■ Exercise prompt ■
In the Zuni frog necklace description, who sold the necklace to Morton Sachs?

■ Excerpt to read ■
This Zuni necklace by David Tsikewa is made of twelve hand-carved turquoise frogs with black eyes of obsidian or jet, with a handmade silver hook and eye clasp. The frogs are strung with Olivella shell heishe or heishi (fine shell disk beads separating the frogs). This type of necklace became a popular tourist item starting in the 1930s.
Made by the artist David Tsikewa, the necklace was purchased by Morton Sachs in Tucson, Arizona from trader Tom Bahti in 1969. Mary S. Sachs donated it to the Maxwell Museum in 1983. David Tsikewa (1915-1971) was a talented silversmith and carver from Zuni Pueblo. He married Mary Weahkee, the daughter of Teddy Weahkee, one of the original pioneers of Zuni traditional carving. David and Mary were both carvers; David was especially known for his bird carvings. He also carved other traditional and non-traditional animal figures, creating a wide menagerie of animals during his lifetime. Their children continue the tradition.

■ Given records ■

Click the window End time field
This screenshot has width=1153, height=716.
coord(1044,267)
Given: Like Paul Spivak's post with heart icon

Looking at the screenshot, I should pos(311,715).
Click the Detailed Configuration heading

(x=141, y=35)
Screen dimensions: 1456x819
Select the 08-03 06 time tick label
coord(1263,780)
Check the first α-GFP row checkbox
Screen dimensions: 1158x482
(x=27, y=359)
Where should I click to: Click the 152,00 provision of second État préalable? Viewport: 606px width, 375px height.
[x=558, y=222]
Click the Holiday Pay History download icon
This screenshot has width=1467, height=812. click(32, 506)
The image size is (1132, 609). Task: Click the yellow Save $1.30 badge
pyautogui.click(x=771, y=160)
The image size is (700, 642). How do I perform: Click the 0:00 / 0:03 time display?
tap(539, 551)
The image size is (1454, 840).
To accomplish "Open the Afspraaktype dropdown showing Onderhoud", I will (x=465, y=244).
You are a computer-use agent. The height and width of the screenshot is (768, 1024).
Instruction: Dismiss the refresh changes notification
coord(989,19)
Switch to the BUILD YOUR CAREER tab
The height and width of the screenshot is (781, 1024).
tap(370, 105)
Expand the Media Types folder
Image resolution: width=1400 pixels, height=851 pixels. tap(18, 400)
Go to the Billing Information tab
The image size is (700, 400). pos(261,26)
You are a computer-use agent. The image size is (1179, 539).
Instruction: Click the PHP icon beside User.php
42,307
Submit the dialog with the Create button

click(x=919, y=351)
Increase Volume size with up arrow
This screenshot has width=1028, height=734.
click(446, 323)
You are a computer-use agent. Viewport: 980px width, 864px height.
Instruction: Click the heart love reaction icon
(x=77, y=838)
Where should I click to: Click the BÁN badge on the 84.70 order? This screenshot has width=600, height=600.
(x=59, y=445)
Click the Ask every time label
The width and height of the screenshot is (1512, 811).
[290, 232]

■ Solution for this exercise ■
Trader Tom Bahti, in Tucson, Arizona, in 1969.